My outlet is writing. By writing, I am able to organize my thoughts, because you (mom) need to be able to read this. I am then able to process that organized information. By writing and getting those thoughts out of my head, I allow those thoughts to be set free. Once I click ‘publish’, I honestly feel like I’ve just taken a good hot shower after a long camping trip and then I get on with things again. When I keep it inside, it festers and I feel like I’m losing my mind.
Here goes.
Breaking my leg while playing rugby just now is the single largest disappointment of my life, for reasons that might not be immediately clear from the outside looking in.
I know, I know, I don’t have a terminal disease and I didn’t lose my leg, however one mustn’t discount that I did in fact, break my leg. So, I’m going talk about it what I’m feeling for a minute or two.
As I was saying..
It had been a couple years since I had been on a proper vacation. For nearly the last year of Apollo’s life I cared for him every single day. I did not leave the house for more than 12 hours in over 9 months. Then the training started to compete with Santa Monica Rugby Club for an entire season. Every week had multiple practices and most weekends were spent playing. After the season ended, I would go on to train and ultimately compete with the USA Maccabi team in Israel. Work filled up the balance of my time. Not much sailing. No real travel for pleasure.
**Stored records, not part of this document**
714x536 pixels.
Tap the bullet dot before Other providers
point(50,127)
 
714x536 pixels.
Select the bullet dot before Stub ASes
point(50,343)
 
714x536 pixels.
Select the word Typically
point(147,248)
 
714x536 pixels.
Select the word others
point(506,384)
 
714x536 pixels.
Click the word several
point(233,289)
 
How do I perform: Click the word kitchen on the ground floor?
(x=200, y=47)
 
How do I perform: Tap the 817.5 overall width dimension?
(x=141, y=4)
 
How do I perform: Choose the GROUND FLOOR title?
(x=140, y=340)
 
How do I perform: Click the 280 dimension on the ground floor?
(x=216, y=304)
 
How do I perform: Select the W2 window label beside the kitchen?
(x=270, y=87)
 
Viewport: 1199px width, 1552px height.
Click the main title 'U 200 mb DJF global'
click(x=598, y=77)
No creative projects to speak of. I wanted..I needed to let my hair down a bit. I really make a point in my life to do those things with regular frequency, yet I was head down. Focused. Neglecting, some might say, areas of my life I truly cherish in order to prepare for this journey.
I had it all planned out.
Everyone I knew. I mean everyone, knew I was about to embark on this journey. They supported my efforts. Cheered me on. Donated hard earned money. All of my closest world said “Go get it!”
I would work my ass off with my business, to provide real value for my clients and a living for myself. They knew I was going overseas to compete and some of them graciously supported my efforts in the way of real money.
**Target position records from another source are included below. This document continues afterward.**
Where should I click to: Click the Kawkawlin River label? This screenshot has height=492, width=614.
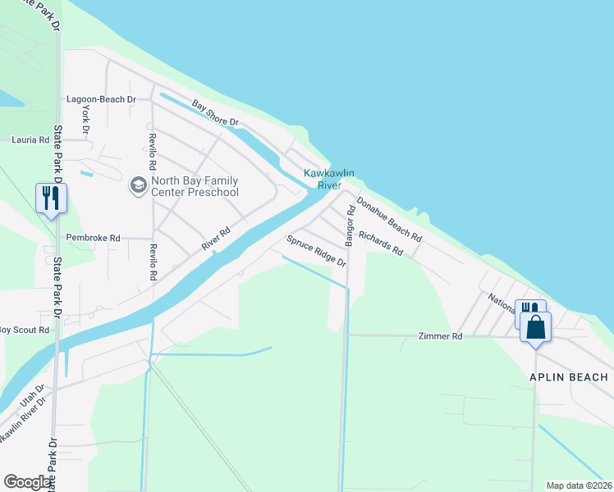(x=323, y=179)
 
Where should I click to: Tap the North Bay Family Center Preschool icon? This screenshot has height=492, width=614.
(x=137, y=186)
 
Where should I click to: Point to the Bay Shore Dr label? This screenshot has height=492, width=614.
(x=215, y=113)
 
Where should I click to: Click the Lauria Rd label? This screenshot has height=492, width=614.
(x=30, y=140)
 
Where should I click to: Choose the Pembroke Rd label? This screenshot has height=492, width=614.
(x=93, y=238)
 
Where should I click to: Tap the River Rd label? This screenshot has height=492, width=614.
(x=216, y=239)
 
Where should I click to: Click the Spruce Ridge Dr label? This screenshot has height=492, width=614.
(x=316, y=251)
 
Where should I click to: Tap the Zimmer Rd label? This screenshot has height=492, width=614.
(x=441, y=336)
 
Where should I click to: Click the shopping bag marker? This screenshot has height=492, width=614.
(x=535, y=327)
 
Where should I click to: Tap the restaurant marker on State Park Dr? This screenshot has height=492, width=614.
(x=51, y=198)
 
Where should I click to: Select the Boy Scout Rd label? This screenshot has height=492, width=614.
(x=24, y=330)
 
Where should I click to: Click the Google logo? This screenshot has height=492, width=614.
(x=27, y=482)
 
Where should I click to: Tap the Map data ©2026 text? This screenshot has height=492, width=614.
(x=579, y=485)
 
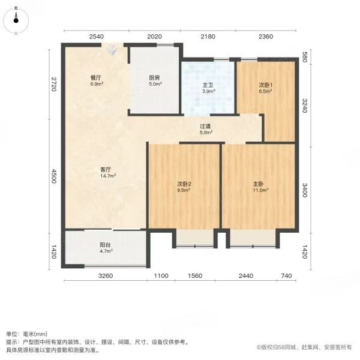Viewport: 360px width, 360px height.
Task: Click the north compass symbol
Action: [16, 20]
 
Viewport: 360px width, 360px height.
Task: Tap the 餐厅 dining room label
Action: [95, 77]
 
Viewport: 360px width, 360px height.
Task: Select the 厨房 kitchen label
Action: [155, 77]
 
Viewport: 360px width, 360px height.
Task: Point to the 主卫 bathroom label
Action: [208, 85]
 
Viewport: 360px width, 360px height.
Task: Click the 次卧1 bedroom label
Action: [266, 85]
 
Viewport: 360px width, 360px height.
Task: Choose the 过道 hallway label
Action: [205, 126]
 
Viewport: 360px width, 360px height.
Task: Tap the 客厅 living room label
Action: [106, 170]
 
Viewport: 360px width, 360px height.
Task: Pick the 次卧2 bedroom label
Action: [184, 184]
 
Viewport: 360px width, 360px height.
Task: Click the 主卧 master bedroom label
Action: [258, 184]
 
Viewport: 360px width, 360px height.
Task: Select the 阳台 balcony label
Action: [105, 245]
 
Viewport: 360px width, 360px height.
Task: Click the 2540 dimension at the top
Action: [97, 37]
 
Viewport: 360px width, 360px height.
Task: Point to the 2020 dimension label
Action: [155, 37]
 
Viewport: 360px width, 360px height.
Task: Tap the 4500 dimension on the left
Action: [53, 176]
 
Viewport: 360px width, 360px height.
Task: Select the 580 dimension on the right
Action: [304, 57]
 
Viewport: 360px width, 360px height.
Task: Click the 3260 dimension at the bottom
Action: [106, 275]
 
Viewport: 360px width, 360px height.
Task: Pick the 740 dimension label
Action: [286, 275]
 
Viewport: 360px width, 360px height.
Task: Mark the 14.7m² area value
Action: [107, 176]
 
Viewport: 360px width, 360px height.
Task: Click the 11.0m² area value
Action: [260, 190]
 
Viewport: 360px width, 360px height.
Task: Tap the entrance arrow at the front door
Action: [112, 50]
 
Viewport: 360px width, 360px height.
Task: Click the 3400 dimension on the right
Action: [304, 190]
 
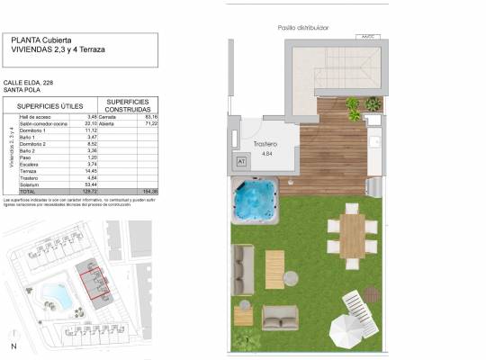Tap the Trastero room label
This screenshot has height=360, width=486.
[x=264, y=144]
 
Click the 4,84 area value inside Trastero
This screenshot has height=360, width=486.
[x=266, y=154]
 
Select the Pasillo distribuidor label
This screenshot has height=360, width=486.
[x=304, y=28]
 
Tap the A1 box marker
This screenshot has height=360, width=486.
[x=241, y=160]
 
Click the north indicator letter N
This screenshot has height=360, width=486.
[x=13, y=346]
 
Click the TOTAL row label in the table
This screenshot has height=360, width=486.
[x=27, y=193]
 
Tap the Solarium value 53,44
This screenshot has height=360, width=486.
[x=90, y=184]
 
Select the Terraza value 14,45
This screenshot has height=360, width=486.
[x=90, y=171]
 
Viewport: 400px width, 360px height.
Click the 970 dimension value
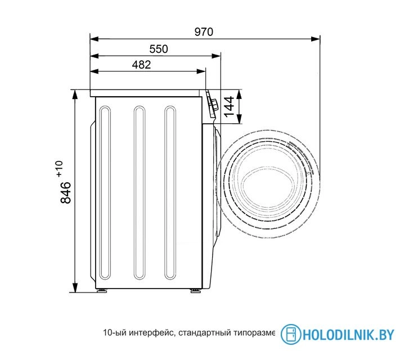[204, 32]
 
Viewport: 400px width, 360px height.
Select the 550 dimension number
[158, 49]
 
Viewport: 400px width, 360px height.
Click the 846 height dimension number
[65, 192]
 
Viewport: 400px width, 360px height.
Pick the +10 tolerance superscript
[59, 168]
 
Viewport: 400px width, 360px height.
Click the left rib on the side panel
[105, 194]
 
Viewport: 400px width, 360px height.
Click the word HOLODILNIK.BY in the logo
[348, 335]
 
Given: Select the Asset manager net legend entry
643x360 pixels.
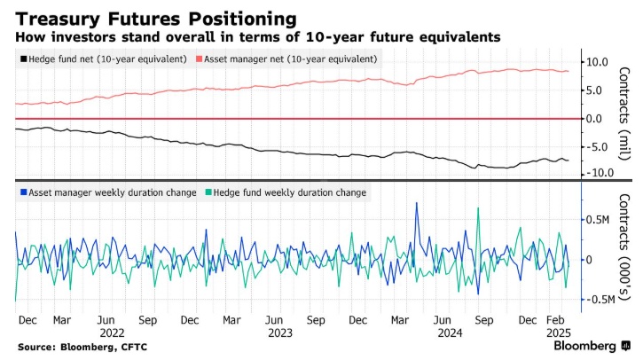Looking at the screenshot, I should [291, 59].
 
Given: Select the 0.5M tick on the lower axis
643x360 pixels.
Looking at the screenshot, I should [599, 220].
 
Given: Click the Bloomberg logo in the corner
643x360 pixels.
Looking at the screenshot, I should [586, 345].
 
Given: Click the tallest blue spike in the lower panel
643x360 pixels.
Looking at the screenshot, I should [417, 204].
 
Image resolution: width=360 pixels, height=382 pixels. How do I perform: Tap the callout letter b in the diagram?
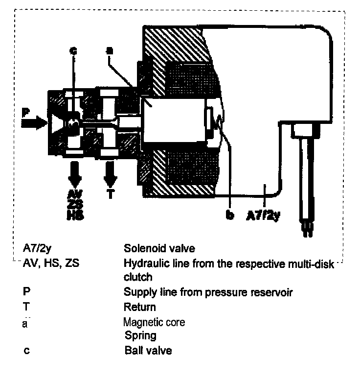[229, 215]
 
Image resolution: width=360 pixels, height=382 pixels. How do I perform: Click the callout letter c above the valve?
[73, 50]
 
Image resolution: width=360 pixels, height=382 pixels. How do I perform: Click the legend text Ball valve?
[148, 351]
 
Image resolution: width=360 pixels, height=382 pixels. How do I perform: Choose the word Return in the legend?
[140, 308]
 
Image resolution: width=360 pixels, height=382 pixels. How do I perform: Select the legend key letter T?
[26, 308]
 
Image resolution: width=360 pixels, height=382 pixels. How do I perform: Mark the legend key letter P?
[26, 293]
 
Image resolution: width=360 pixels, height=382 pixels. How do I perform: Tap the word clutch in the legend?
[138, 277]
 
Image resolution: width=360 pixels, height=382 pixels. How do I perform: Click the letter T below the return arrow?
[110, 193]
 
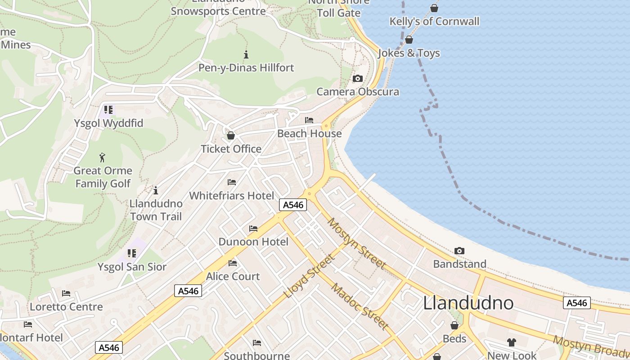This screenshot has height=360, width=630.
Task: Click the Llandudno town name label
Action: click(468, 303)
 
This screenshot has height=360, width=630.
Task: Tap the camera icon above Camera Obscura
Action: click(358, 79)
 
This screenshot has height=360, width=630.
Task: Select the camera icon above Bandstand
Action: click(459, 251)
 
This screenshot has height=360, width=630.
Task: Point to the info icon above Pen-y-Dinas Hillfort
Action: click(246, 55)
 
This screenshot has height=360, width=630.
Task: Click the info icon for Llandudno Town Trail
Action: click(156, 190)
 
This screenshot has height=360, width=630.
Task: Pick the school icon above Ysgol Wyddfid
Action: click(108, 109)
I would play for SMRC and we would enjoy all the success we deserved.
I would travel with my mates to Israel to represent my heritage, my country, and my family as a vice captain of the US team.
My parents would join me.
It was my final competition, after all. Win, lose, or draw, I told myself, I would enjoy it. I would relish in the heated tests. I would deepen what I knew would be life long bonds with the men that would take the pitch with me. I would hug my mom and dad under the lights in the heat, as I said “sayonara” to competitively playing the marvelous game. …and then we would get good and drunk to lick our wounds or celebrate our victory after the final whistle.
Given I had not spent more than a lousy week with my parents in years, after Israel we planned to go to Istanbul, Turkey. We bought flights and reserved hotels. We made itineraries and discussed ad nauseum all that we would do. I was so looking forward to just a long dinner with no email or phone or texting or FB or anything else familiar to disturb us. I wanted to hold my mother’s hand and laugh with my dad..After Turkey, my parents would leave and I would continue on to Ukraine.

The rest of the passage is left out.